Wednesday, February 18, 2015
The Dirty Bastards are Back Again!
With those six words began one of Time Magazine's all-time ten top family feuds. Six words said to mean one thing but heard to mean another.
Back story: Rudolph and Adolph (Adi) Dassler, committed Nazis and partners in a shoe company, became rivals after WW II. A growing rift between them had reached a breaking point. Cause: after an Allied bomb attack, Adi and his wife entered a bomb shelter, already occupied by Rudolf and his family. Adi cried, "The dirty bastards are back again," referring to the Allied war planes. But Rudolph heard instead a slam at him and his family.
The partnership dissolved. Rudolph and Adolph went on to found, respectively, Puma and Adidas. The two men never spoke again.
For a more detailed account of the rivalry and split, check out the following story:
No doubt, stranger things have happened than a pair of Nazis creating the world's most beloved running shoes after a nuclear fallout resulting from six words.
Surely, things at least as strange happen daily round the world. Friendships and partnerships end up with stakes through their hearts because of words meant in an innocent way. I once lost a close online friend because I'd misread her Tweet and responded playfully...then apologized, admitting that I'd read too quickly because I was so swamped. To her, this meant I didn't care. And the damage was never undone. I could tell of other losses over words never meant in an unloving way.
But let's return to the dueling Dasslers. I have a growing conviction that most eruptions are really excuses disguised as moral indignation. Deeply buried rancor may have been festering for years. The real issues, suppressed for so long, have grown too painful or complex for words. So the beginning of a feud is usually the ending of a sense of bondage--not to the 'offender' but to the bubbling venom inside.

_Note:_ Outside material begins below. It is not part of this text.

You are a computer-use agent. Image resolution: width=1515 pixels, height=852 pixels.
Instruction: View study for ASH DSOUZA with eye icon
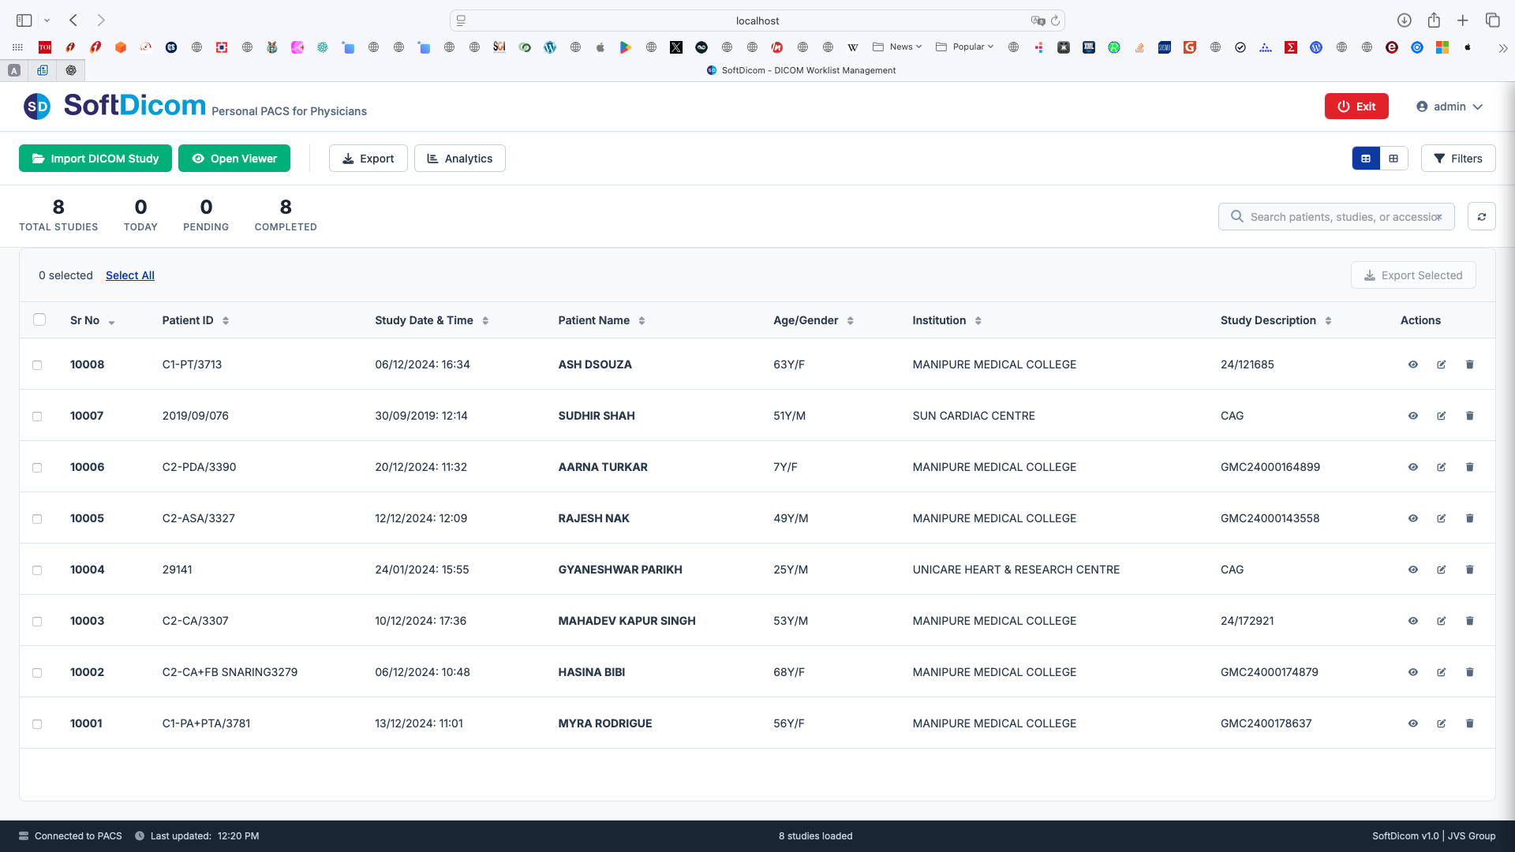1412,364
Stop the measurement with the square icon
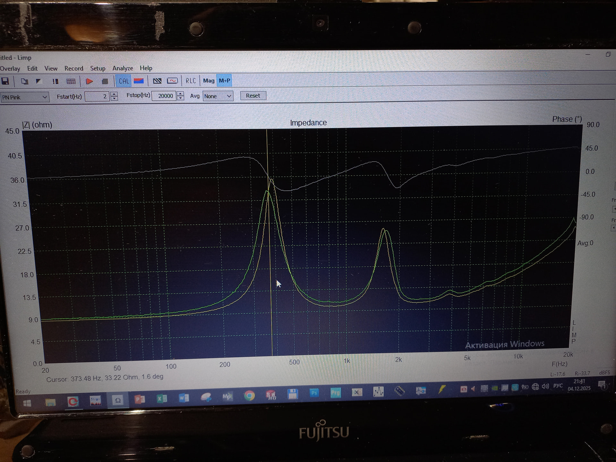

God knows, we're well rid of it, whatever the cost. But we're far better rid of it if we can skip all pretense and cut to the heart of our issues. There are ways to do this with far less risk of fallout. If we resist the urge, for instance, to lash out with a list of indictments and make our feelings known instead...Well, something constructive might come out of thaqt.
Accusations breed more accusations; charges, counter-charges.